So, to those COMJIG’ers who participated in this year’s medley of research paper sessions, panels, scholar-to-scholar sessions and/or our mini-plenary session — a huge thank you. You don’t need to be told how meaningful and worthwhile our sessions were this year at AEJMC/San Francisco. But you do deserve a big shout-out from the outgoing founding head (who has promoted himself to ex officio fairy godfather emeritus).

To those COMJIG’ers who missed San Fran, I hope the following summary stirs your intellectual pot; we need you in DC ’07, and you need to be there for yourself!

As I look back on AEJ/San Fran, I am filled with a bone-deep sense of satisfaction. What a meteoric rise we’ve had. Three years ago COMJIG wasn’t even on the map at AEJMc except as a glimmer in the eye of your founding head; now with 93 members, we’re a certifiable positive force, a community of scholars doing immediately practical and significant research, vital to the academy and the industry.

So I like to think about COMJIG as the Little Interest Group That Could.
For we thought we could, as we toiled uphill huffing and puffing to ourselves, “I think I can I think I can I think I can.” And by golly, we did it. Just take a look at this year’s rich and robust slate of programming described below.

Instructions —
A – Quote the COMJIG note between "To those COMJIG’ers who missed" and "programming described below.", inclusive.
B – Continue the COMJIG note from its last sentence onward.

Given information —
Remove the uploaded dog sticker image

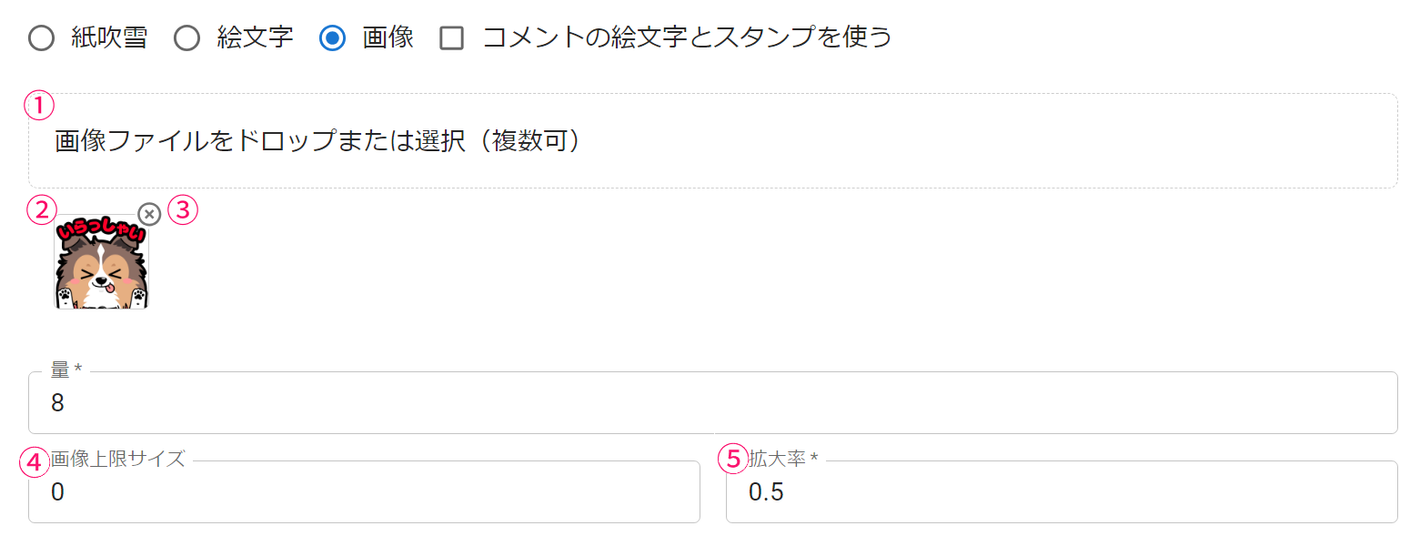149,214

---

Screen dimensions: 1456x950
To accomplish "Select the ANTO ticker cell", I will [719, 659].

...

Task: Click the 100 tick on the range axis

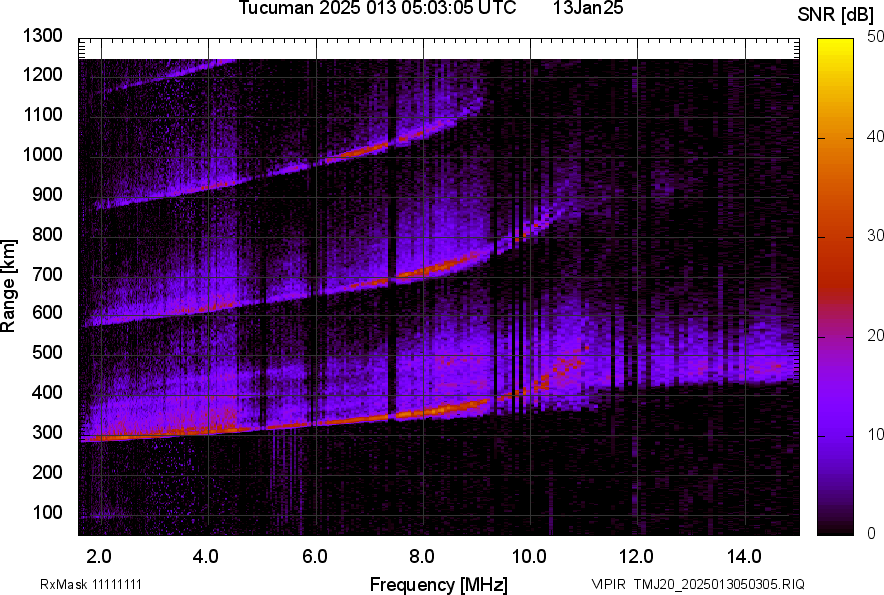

The answers —
A –
To those COMJIG’ers who missed San Fran, I hope the following summary stirs your intellectual pot; we need you in DC ’07, and you need to be there for yourself!

As I look back on AEJ/San Fran, I am filled with a bone-deep sense of satisfaction. What a meteoric rise we’ve had. Three years ago COMJIG wasn’t even on the map at AEJMc except as a glimmer in the eye of your founding head; now with 93 members, we’re a certifiable positive force, a community of scholars doing immediately practical and significant research, vital to the academy and the industry.

So I like to think about COMJIG as the Little Interest Group That Could.
For we thought we could, as we toiled uphill huffing and puffing to ourselves, “I think I can I think I can I think I can.” And by golly, we did it. Just take a look at this year’s rich and robust slate of programming described below.

B –
Our sessions were fairly well attended (always room for improvement there) with lively Q&A resulting in consistently positive feedback as each session broke up. In fact, it seemed to me at least, that each session led in an orderly progression from one to another, with a growing sense of academic weight and intellectual import, so that by conference’s end, we all had been exposed to an exciting new body of work which advances our field and the understanding of the reach and importance of CJ in a truly significant way.

Here’s the run-down on our programming at San Francisco.

Weds, Aug. 2
10-11:30 a.m.
“Connections that Matter: Theories and Methods for Researching Community Media”
This teaching session, the brainchild of outgoing Research Chair Bill Reader, was co-sponsored by the Graduate Education Interest Group and designed to help researchers who want to do work in the area of community media. Moderated by Reader, the session featured:
•Liz Hansen of Eastern Kentucky,
•Janice Hume of the University of Georgia,
•Steve Lacy of Michigan State,
•Wilson Lowrey of the University of Alabama and
•Lisa Coble- Krings, a master’s graduate from the University of Kansas.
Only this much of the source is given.